The Palace was packed Tuesday with a sell-out crowd of evenly dispersed racial diversity, prompting one record exec to describe the throng as “very Benetton.” Anglophiles mixed freely with R&B; freaks and though leggy singer N’Dea Davenport hails from Atlanta, the three mod-ish blokes who make up the remainder of the core quartet (augmented live by six more players) are Brits. Even knowing that, it still seemed a shock the first time bassist Andrew Levy accentedly spoke up, so indigenously ours is their sound.

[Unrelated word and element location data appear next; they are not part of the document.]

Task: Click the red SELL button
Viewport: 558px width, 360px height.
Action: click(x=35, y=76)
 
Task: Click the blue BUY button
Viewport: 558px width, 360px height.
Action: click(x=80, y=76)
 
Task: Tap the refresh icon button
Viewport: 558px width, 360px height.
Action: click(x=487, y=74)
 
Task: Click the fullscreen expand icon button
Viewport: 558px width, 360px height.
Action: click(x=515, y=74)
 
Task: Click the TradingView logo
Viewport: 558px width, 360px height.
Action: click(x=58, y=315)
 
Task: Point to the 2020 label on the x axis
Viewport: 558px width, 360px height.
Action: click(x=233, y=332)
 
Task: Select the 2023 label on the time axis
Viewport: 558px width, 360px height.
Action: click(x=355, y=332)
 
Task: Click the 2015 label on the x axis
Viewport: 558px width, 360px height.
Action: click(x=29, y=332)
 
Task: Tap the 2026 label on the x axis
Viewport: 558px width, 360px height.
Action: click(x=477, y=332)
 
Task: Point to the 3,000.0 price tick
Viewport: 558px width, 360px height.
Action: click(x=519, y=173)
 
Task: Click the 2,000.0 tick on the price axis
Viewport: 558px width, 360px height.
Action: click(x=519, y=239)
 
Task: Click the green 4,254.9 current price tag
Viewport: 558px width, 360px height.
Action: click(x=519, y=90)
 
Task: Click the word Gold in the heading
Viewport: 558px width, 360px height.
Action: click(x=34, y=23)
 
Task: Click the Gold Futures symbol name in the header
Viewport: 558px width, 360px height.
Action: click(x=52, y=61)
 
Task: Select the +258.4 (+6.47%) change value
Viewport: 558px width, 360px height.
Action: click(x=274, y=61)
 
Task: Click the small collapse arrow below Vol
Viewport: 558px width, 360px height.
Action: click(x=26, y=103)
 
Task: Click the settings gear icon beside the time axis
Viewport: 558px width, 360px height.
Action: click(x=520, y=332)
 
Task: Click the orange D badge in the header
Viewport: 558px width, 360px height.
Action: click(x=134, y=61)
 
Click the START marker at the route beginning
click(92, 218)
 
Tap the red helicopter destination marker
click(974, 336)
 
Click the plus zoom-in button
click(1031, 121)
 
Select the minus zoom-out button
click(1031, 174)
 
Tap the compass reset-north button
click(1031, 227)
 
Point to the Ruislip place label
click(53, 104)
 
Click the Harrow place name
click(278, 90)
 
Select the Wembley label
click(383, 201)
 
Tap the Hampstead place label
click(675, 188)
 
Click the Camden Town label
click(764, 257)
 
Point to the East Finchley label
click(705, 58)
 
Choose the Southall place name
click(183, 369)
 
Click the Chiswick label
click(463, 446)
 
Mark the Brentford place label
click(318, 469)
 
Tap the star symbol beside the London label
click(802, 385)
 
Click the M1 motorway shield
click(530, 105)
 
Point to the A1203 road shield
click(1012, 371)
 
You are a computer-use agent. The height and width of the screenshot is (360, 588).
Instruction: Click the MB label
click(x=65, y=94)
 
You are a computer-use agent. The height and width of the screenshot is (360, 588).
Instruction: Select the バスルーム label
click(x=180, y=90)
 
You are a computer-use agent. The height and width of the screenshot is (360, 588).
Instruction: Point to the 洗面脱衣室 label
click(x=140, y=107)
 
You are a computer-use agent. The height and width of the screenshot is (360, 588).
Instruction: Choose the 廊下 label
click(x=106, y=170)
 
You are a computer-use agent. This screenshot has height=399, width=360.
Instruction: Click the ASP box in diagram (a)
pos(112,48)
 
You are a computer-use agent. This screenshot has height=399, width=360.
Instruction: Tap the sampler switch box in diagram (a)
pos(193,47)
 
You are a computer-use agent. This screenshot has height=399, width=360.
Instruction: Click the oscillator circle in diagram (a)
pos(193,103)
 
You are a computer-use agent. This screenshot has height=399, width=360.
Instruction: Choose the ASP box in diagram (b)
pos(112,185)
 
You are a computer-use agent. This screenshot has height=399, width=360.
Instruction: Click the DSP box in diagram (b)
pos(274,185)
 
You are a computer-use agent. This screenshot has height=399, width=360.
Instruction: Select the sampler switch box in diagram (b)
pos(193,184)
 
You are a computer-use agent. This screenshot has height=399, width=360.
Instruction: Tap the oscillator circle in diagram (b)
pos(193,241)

So leave it to the English to again feed us back what we’ve forgotten, and good. After keeping the sardines waiting an unaccountably long time, the Heavies arrived with a relatively-worth-the-wait 90-minute set firmly on the axis extending from James Brown staccato horn riffs) to War (wah-wah funk guitar) to Chic (good-timey disco) to fellow revivalists Lisa Stansfield and Soul II Soul.
Davenport’s athleticism was more celebratory than sultry, and the tight band harked back to a more carefree time of rampant trombone solos. If undeniably featherweight, this is the all-purpose party band of the moment.